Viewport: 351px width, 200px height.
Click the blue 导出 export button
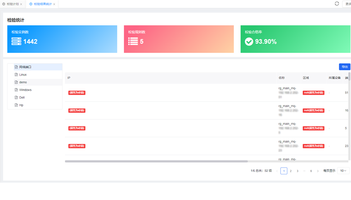point(345,67)
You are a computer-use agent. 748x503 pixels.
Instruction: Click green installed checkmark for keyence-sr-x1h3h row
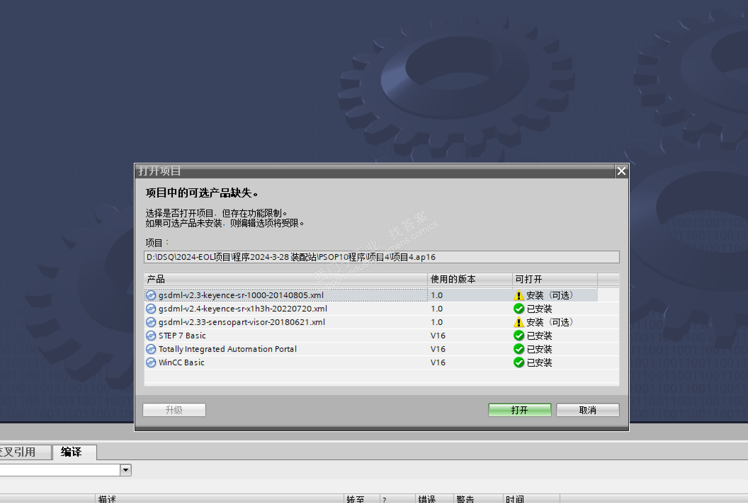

● ● ● ● ●

- _TASK PROMPT_
Please rewrite the records above with "Click" swapped for "Select" and everything else kept the same, leaving out the pictures.

- _WRITTEN ANSWER_
Viewport: 351px width, 200px height.
Select the blue 导出 export button
point(345,67)
You are a computer-use agent. 748x503 pixels.
Instruction: Select green installed checkmark for keyence-sr-x1h3h row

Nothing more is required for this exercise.